Maryam Shuaib, community program organizer for the Council on American-Islamic Relations, celebrated the bill’s passage.

“For far too long, street vendors have taken the fall for a dysfunctional system that lacks accountability,” she said. “From unrealistic permit caps to unnecessary interactions with law enforcement, our smallest business owners put everything on the line to make ends meet. Intro 47 puts an end to this unsustainable dynamic.”

She continued: “The City Council’s support of Intro. 47 is one critical step toward honoring the rights of New York City’s most vulnerable business owners. We celebrate this victory, and we are determined to continue our work in passing the full Street Vending Reform Package.” 

Another bill headed to the City Council, sponsored by Bronx Council Member Pierina Ana Sanchez, would lift the cap on street vendor permits. The legislation aims to tackle the city’s significant backlog of vendor applicants—so far this year, the city has issued only 15 new licenses, according to the New York Times.

A law passed in 2018 authorized the city to issue 445 new permits annually, but testimony at a City Council hearing in June revealed that only 382 vendors received licenses in the three years since the law took effect.
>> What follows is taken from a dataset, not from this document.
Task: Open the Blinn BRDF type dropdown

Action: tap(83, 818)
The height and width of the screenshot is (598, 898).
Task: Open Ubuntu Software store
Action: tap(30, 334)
Sanchez told the Times that some street vendors may wait decades for a permit, and that roughly 70 percent of vendors currently operate without licenses. In her district—District 14, which includes Kingsbridge, Fordham, University Heights, and Tremont—she estimates that 80 to 90 percent of vendors lack licenses, “not because they don’t want to follow the rules, but because we’ve created a system that locks them out.”

Distributing more licenses could generate up to $59 million in revenue for the city if all vendors on the waitlist received a permit, according to the city’s Independent Budget Office.